One of life’s great mysteries, ranking above the existence of Bigfoot but below Wallace Stevens’ morbid economy of beauty, remains the fact that two of the best bands in the world were, in fact, largely the same band. 

On May 18, 1980, after viewing Werner Herzog’s “Stoszek,” Joy Division’s lead singer Ian Curtis hung himself while listening to Iggy Pop. His death marked the demise of the band, whose despairing lyrics and rhythmic guitar work defined where music was headed in the post-punk era of the late 1970s. From Joy Division’s ashes rose New Order, a pioneer of electronic dance music whose sound married guitars and synthesizers to create instant club hits. 

Stephen Morris, Bernard Sumner, and Peter Hook of the proto-goth Joy Division, who sang such dour lines as “love will tear us apart,” metamorphosed into the euphoric pill poppers whose “Bizarre Love Triangle” soundtracked Manchester, England raves. In short, a mere handful of humans is responsible for populating much of music’s evolutionary tree.

Despite committing suicide a quarter of a century ago, Curtis has survived like few other musicians who are not Nick Drake and did not die at 27. Journalists evoke his name every time they use the phrase “angular guitars,” and singers of the last decade have channeled his spirit with ubiquitous monotone, baritone deliveries. 

Allow me an example. A friend once described a music writer who brandished a Ouija board at Paul Banks, frontman of New York City post-punk revivalists Interpol, as if Banks had some connection to Curtis’ spirit. 

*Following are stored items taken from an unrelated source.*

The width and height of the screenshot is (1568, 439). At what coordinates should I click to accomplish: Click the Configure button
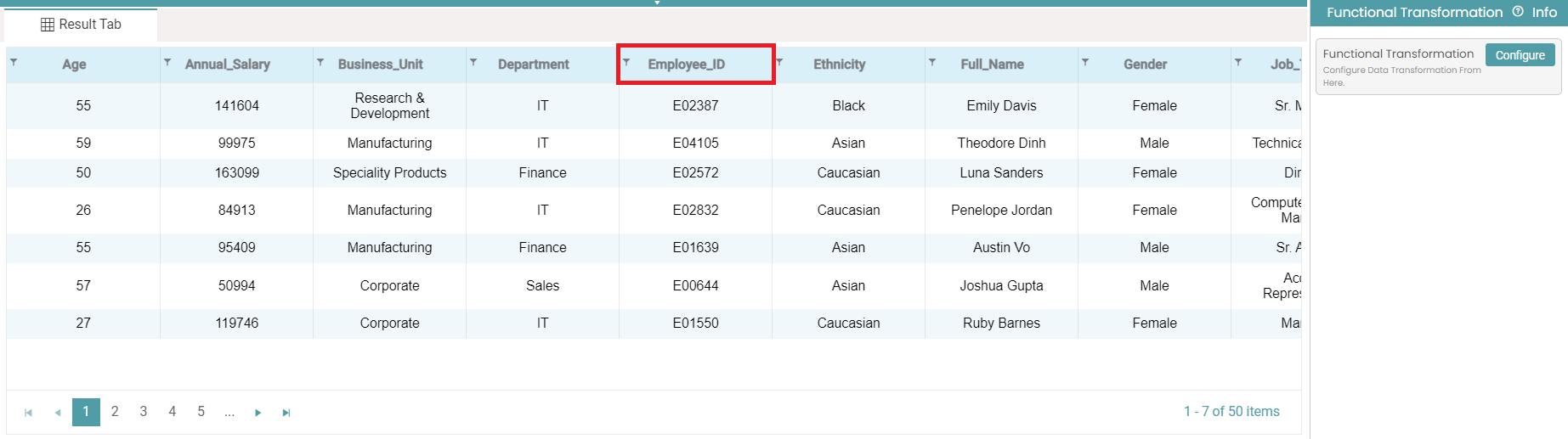tap(1520, 55)
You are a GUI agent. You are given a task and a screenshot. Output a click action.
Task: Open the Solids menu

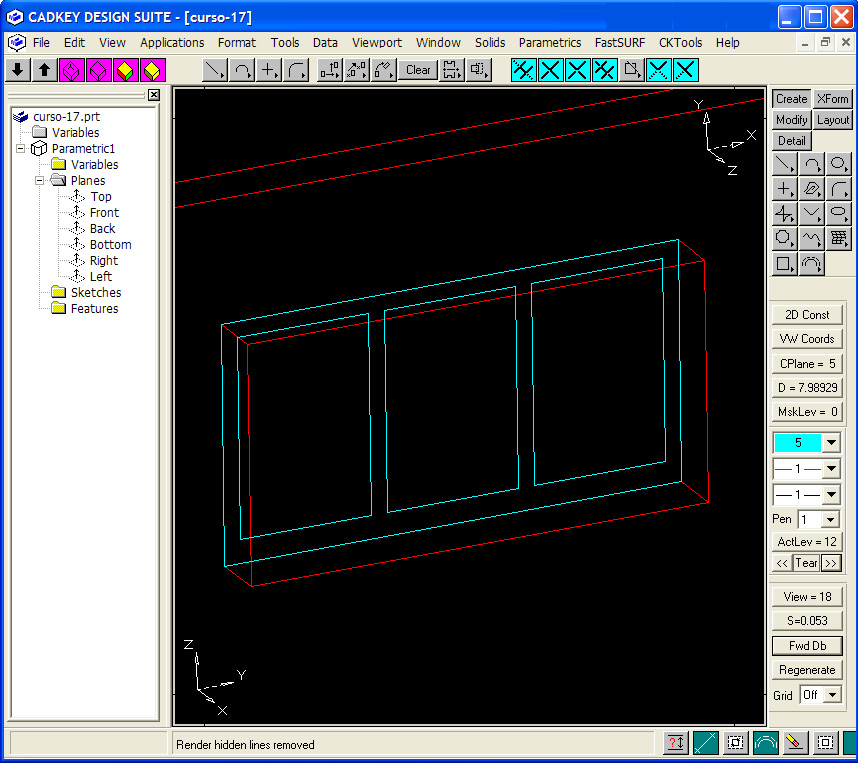click(490, 43)
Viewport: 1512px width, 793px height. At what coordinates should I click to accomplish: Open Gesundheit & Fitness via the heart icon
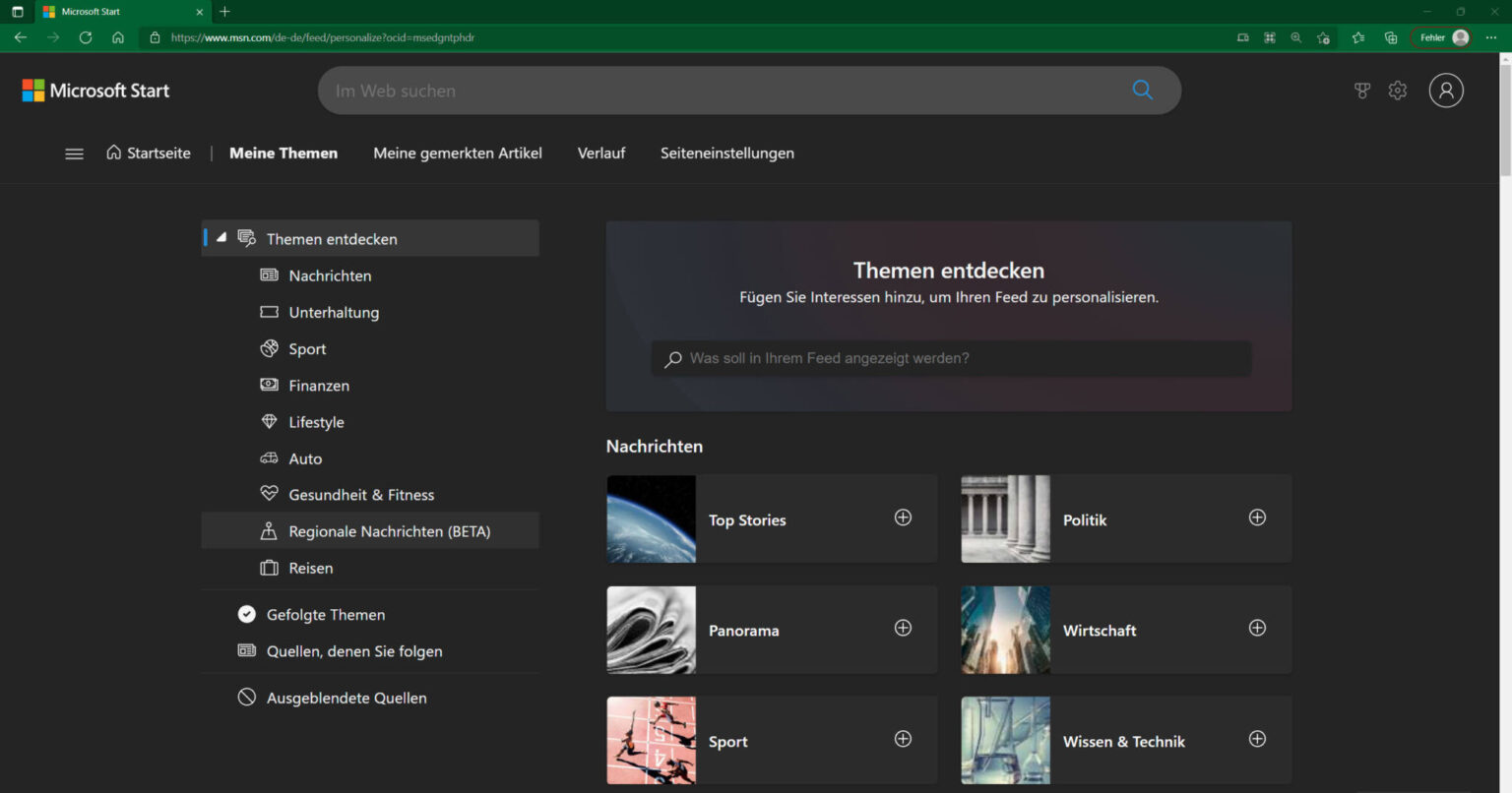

The perfection of Interpol’s 2001 debut, “Turn On the Bright Lights,” indeed suggests some supernatural soul-swapping. My theory is that when Kanye West rhymed “séance” with “parents” in 2010, he was referencing our modern gothic necromancy. Interpol, Franz Ferdinand, The National—Ian Curtis has had no shortage of resurrections.

In last month’s debut from Viet Cong, we have a rightful heir to the ancestor as well as the descendants. Their razor-sharp arrangements, claustrophobic grooves, and yes, angular guitars, are indebted to Interpol as much as Joy Division. So is it 2001? Or 1979? Have we reached the era of post-modern post-punk? 

Fortunately, Viet Cong is no mere copy of a copy of a copy. While the band revels in DeLillian despair, its angst is more xenial than Xeroxed. If anything, its guiding light is Ezra Pound’s maxim, “make it new.” “This incessant march of progress,” singer Matt Flegel observes, “can guarantee our success,” so he relinquishes the ball-and-chain of originality for the liberation of kaleidoscopic irony. 

If My Bloody Valentine—the last innovator of guitar rock—is Gertrude Stein, then Viet Cong is T.S. Eliot, curator of culture-as-collage.
And what a wasteland this self-titled debut is! In punishing monochrome, Viet Cong bend their influences into labyrinthine melodies with reverence, not reference. Joy Division, Radiohead, Interpol, and Wolf Parade are all subsumed into the record’s oblique guitar licks and charging momentum. 

Above the other influences, however, hangs Women, one of the great underrated rock bands to come out of Calgary, Canada. Viet Cong formed out of the dregs of that band’s onstage implosion in 2010 and the subsequent death of frontman Christopher Reimer. Rather than undergoing a radical surgery to graft dance beats onto guitars à la New Order, however,Viet Cong has convalesced with a renewed sense of purpose.

Purpose, of course, is relative. If this record has a theme, it might be nihilism. With song titles like “Pointless Experience” and “Death,” Viet Cong does not seem interested in either earthly or transcendent redemption. On the former, Flegel drones, “if we’re lucky, we’ll get old and die,” at once a poignant remembrance of a lost bandmate and an ironic gesture towards that Stevensian economy of beauty. 

The white noise intro to “March of Progress,” a grinding tumble reminiscent of “Kid A,” culminates in the question, “what is the difference between love and hate?” Flegel intones it bored, not caring about the answer. But the question matters, and it always has, whether you’re a modernist or a musician.